Warbird Digest has received the September/October, 2021 report from Chuck Cravens concerning the restoration of the Dakota Territory Air Museum’s P-47D Thunderbolt 42-27609 at AirCorps Aviation in Bemidji, Minnesota. We thought our readers would be very interested to see how the project has progressed since our last article on this important project. So without further ado, here it goes!
This month, work on the control surfaces continues; the turbosupercharger system ducting is also progressing nicely. We also reached two exciting milestones in October, fitting the landing gear to the wings and an R-2800 to the engine mount for firewall forward mock up work.
In the history section, we look into the long-range challenges a pilot had to endure on missions lasting as much as 8 hours in a tropical climate.
Work on the rudder, flaps, and aileron linkage was a big part of the restoration work this month.
The main landing gear assemblies require a great deal of precision fitting to be sure they will function flawlessly. They were fitted, adjusted and installed in October.
Induction and Turbosupercharger System Parts
One of this month’s milestones was the trial installation of an engine for mock up purposes. This allowed all of the connecting assemblies to be fitted in readiness for delivery of the airworthy overhauled R-2800.

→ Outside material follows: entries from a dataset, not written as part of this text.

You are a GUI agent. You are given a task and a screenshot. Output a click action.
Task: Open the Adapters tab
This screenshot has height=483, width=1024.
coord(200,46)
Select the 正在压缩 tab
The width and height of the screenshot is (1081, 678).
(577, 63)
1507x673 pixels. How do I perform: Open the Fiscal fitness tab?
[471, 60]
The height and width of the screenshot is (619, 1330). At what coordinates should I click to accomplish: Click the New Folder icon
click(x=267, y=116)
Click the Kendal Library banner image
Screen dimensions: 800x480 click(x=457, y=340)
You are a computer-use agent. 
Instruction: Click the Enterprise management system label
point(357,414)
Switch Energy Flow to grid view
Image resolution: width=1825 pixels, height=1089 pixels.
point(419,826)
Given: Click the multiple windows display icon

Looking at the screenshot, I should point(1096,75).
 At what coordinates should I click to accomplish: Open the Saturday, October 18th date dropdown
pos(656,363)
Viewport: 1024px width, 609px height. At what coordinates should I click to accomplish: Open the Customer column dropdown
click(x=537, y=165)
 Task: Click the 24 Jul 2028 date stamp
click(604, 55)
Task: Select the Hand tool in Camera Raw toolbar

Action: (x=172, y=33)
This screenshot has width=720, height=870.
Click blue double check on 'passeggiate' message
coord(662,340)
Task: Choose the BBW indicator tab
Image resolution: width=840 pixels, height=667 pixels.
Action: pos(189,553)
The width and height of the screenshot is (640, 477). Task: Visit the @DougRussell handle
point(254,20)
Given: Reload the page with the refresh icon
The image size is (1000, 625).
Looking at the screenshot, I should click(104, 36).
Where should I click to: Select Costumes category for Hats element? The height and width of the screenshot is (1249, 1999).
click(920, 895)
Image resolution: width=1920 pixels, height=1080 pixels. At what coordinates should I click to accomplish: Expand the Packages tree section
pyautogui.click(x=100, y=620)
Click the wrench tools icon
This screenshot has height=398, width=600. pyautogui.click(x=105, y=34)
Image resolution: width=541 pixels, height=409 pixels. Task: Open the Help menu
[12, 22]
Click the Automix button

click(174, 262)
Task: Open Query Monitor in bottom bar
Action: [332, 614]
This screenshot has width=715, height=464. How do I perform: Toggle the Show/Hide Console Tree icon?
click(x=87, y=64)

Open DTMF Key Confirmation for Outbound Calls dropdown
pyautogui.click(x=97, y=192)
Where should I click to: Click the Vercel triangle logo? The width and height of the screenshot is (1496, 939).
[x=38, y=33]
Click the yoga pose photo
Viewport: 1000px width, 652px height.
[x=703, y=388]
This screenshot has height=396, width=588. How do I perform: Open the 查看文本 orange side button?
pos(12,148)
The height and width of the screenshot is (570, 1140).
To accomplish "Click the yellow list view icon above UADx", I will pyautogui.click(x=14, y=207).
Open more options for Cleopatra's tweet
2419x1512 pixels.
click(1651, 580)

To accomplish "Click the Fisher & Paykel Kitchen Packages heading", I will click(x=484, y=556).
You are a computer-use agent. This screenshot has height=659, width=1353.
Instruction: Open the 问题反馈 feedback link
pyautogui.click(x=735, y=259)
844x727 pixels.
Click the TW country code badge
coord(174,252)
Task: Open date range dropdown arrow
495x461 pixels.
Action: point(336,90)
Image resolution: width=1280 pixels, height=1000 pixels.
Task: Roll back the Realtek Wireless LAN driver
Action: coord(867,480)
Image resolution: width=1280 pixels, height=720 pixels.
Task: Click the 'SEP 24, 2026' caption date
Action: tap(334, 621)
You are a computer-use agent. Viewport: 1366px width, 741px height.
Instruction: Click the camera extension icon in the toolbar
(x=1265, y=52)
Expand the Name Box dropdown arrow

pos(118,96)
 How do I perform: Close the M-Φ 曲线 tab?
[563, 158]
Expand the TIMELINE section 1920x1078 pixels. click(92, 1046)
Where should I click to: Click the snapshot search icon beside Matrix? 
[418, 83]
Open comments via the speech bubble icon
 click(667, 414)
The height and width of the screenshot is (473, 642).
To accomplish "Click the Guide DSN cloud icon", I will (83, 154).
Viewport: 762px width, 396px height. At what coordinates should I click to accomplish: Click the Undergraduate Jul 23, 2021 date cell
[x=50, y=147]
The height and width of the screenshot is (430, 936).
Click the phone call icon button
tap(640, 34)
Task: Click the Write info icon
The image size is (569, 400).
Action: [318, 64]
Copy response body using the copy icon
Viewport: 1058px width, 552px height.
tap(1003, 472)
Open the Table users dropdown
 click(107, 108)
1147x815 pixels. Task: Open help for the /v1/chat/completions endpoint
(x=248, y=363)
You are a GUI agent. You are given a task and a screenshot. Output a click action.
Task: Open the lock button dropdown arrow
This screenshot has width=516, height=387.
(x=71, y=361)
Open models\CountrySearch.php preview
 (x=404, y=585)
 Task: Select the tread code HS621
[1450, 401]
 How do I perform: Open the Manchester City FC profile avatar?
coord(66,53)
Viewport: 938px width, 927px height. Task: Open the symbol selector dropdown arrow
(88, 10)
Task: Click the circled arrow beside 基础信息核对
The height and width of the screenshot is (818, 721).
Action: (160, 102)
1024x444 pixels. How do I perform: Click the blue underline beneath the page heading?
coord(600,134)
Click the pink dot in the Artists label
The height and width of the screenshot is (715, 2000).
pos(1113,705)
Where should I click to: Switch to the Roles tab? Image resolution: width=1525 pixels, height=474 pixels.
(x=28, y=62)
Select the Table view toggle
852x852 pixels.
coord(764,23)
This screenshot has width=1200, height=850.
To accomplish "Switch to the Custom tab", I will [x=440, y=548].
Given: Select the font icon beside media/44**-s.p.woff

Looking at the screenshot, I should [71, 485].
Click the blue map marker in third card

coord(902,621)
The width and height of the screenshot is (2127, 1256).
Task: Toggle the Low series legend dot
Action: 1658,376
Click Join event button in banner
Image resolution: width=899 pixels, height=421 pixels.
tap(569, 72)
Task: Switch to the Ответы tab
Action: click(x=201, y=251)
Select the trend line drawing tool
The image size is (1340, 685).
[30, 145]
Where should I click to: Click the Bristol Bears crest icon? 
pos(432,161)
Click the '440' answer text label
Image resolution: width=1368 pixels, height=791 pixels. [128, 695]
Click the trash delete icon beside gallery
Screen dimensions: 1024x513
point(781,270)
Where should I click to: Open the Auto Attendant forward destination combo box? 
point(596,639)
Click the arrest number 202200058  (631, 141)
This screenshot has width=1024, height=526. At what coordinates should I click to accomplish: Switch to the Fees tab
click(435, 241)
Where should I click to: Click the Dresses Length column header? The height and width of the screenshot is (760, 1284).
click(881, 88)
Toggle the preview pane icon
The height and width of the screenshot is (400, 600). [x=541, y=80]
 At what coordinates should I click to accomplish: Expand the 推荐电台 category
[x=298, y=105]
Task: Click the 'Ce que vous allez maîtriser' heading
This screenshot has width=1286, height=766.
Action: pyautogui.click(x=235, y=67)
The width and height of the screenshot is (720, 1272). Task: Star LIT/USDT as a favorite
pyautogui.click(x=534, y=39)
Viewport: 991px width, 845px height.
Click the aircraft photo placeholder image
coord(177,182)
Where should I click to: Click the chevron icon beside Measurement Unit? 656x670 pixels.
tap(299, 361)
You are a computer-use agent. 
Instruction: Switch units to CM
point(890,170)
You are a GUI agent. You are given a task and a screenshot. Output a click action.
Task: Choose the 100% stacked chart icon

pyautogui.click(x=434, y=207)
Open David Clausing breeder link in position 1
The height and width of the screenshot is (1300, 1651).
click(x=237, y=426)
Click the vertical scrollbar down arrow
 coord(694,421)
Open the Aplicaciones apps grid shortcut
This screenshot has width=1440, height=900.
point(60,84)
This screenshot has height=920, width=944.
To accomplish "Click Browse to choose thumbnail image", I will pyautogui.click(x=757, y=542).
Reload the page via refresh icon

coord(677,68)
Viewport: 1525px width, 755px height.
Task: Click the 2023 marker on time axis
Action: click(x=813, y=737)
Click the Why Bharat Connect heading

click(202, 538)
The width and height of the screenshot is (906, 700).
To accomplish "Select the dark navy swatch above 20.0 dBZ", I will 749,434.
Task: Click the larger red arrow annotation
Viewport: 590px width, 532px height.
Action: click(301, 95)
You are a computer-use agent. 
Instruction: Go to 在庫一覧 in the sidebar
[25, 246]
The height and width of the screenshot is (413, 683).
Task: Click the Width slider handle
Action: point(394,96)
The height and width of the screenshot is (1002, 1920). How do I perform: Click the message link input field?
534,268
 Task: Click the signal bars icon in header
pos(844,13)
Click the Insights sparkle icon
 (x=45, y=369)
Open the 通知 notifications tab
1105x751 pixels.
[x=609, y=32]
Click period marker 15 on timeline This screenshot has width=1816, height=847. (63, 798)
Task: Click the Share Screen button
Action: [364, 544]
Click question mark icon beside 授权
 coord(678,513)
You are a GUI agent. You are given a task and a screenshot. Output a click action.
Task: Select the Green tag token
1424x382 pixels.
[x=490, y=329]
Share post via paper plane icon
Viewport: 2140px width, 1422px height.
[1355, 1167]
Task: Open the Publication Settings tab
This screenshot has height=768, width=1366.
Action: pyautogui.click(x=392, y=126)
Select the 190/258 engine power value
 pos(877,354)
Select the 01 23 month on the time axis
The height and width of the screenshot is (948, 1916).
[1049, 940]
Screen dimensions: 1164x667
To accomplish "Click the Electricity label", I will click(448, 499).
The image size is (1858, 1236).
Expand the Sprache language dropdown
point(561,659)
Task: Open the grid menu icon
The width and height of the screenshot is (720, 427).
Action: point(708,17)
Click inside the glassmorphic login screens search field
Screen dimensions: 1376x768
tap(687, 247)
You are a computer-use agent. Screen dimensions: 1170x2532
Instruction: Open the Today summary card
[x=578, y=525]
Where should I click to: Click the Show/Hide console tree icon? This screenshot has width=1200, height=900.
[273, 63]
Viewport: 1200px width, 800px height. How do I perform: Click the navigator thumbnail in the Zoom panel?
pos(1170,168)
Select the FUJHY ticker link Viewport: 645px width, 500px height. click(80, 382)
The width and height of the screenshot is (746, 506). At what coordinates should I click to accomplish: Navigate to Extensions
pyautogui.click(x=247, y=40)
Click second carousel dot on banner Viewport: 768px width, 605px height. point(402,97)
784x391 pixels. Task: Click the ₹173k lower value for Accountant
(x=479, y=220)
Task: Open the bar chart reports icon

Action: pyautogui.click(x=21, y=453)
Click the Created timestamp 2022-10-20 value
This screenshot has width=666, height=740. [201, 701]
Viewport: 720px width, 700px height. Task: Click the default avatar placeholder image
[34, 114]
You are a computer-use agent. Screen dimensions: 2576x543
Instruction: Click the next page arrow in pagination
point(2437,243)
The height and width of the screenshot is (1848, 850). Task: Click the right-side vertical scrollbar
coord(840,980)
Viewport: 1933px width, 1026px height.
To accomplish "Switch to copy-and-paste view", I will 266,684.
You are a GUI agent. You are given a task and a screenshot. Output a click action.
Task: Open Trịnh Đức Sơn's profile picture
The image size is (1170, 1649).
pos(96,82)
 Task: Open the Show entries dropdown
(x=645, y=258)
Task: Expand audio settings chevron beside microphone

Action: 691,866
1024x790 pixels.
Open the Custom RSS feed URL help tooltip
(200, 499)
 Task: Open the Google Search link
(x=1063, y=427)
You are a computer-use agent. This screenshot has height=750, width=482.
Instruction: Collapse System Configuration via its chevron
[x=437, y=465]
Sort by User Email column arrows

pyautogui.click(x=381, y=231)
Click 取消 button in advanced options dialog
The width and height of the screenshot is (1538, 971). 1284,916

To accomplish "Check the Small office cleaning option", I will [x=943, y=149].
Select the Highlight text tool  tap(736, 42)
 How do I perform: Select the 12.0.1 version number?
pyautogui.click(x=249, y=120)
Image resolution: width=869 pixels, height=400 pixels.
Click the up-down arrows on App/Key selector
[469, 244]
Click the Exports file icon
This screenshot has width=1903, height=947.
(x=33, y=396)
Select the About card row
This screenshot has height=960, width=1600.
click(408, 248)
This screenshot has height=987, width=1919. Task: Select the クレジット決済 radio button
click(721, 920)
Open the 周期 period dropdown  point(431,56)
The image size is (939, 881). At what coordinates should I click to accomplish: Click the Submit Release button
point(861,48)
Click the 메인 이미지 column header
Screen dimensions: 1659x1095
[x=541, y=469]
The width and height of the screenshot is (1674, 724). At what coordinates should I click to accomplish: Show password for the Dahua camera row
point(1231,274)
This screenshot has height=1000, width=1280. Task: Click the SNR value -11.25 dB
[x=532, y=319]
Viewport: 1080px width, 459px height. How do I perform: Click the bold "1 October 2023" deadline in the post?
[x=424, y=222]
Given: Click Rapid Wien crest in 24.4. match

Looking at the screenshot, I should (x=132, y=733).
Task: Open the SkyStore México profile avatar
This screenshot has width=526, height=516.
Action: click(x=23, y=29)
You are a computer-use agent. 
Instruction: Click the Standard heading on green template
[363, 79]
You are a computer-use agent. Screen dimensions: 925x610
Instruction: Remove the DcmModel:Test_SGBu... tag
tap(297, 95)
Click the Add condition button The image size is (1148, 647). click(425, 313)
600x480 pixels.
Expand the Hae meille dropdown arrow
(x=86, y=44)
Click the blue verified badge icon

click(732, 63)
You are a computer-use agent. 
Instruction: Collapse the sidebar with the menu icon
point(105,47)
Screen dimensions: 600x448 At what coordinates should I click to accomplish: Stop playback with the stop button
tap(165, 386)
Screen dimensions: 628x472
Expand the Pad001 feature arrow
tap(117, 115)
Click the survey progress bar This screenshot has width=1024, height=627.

Flying from Nadzab on August 7, 1944, Major Richard Cella led a flight of twenty-six of the newly-received P-47D-23s on a 900 mile mission to Noemfoor. This mission involved providing defensive cover for the SeeBees constructing new airfields on Middleburg Island below them. Similar missions continued for 6 weeks, but the 39th was able to move up to Noemfoor earlier than that.
The 39th conducted its first operations from Noemfoor on August 9th. Noemfoor offered some significant advantages with its 7,000 foot, compacted coral runway. Continued testing to verify maximum permissible takeoff loads could be conducted on the long, smooth, and relatively unobstructed runway; the squadron settled on two 175 gallon tanks under the wings, with an additional 75 gallon belly tank. The combined total of these three tanks, 425 gallons of fuel, added 2,550 lbs. to the takeoff weight. With this additional weight, the P-47’s minimum take off speed proved to be between 125 and 130 mph, 15 to 20 mph higher than what the Thunderbolt needed without the drop tanks fitted.
During this time period, the legendary aviator, Charles A. Lindbergh visited various 5th AF and Navy fighter groups as a consultant. His role was to help improve range and load carrying performance for the fighters in use in the Southwest Pacific Theater of Operations.
Lindbergh visited the 35th Fighter Group on August 14, 1944 and presented his increased range procedures.1
He demonstrated how raising manifold pressure and lowering engine revolutions, could greatly improve P-47 fuel economy, and hence the aircraft’s range.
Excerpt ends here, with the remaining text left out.